Lei de 2012 prevê redistribuição mais ampla dos recursos

STF começa julgamento sobre divisão de recursos do petróleo

Foto: Divulgação

Por: Metro1 no dia 06 de maio de 2026 às 07:27

Atualizado: no dia 06 de maio de 2026 às 07:28

O Supremo Tribunal Federal inicia nesta quarta-feira (6) o julgamento de ações que discutem como devem ser divididos, entre estados e municípios, os recursos obtidos com a exploração de petróleo no país.

O tema volta à pauta mais de uma década após uma decisão individual da ministra Cármen Lúcia que suspendeu a aplicação da lei em debate. Na época, a medida impediu a implementação imediata das novas regras de distribuição.

A legislação em análise foi aprovada pelo Congresso em 2012 e trata da divisão de receitas provenientes de royalties e participações especiais, valores pagos pelas empresas pela extração de petróleo e gás natural. O texto propõe uma redistribuição mais equilibrada desses recursos entre estados produtores e não produtores.

Inicialmente, a proposta foi vetada pela então presidente Dilma Rousseff, mas o veto acabou sendo derrubado pelo Legislativo, restabelecendo a norma. Em seguida, o estado do Rio de Janeiro acionou o STF, alegando inconstitucionalidade. Em 2013, a relatora concedeu liminar que suspendeu os efeitos da lei, mantendo o modelo atual até hoje.

Ao longo dos anos, houve tentativas de acordo entre União e estados, inclusive com retirada do tema da pauta em 2020 a pedido de governadores. O ponto central do julgamento agora é definir se a redistribuição prevista está de acordo com a Constituição.
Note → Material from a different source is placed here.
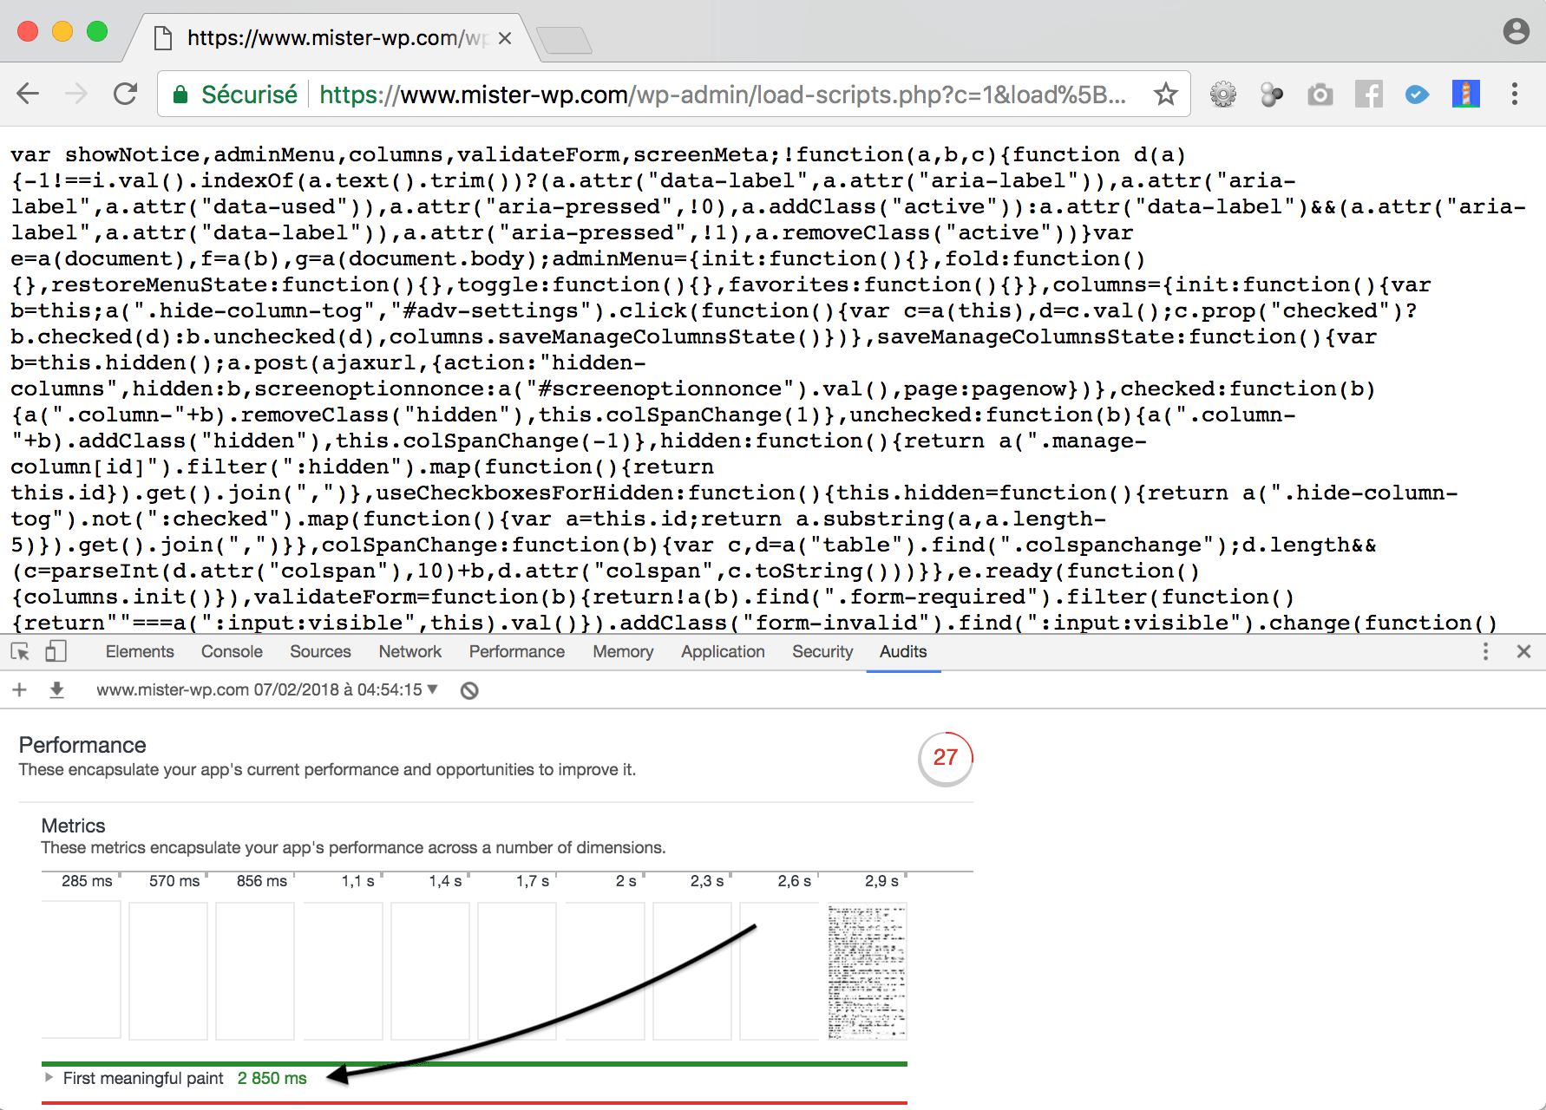The width and height of the screenshot is (1546, 1110).
Task: Open the Console tab
Action: click(232, 651)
Os estados que não produzem petróleo defendem a validade da lei, argumentando que ela contribui para reduzir desigualdades regionais. Já os principais produtores, como Rio de Janeiro, Espírito Santo e São Paulo, apontam possíveis perdas significativas de arrecadação.

Pelas regras atuais, a União fica com cerca de 30% dos royalties, enquanto estados e municípios produtores concentram a maior parte. Caso a lei entre em vigor, a fatia dos entes produtores seria reduzida, enquanto aumentaria a participação de regiões não produtoras por meio de um fundo específico.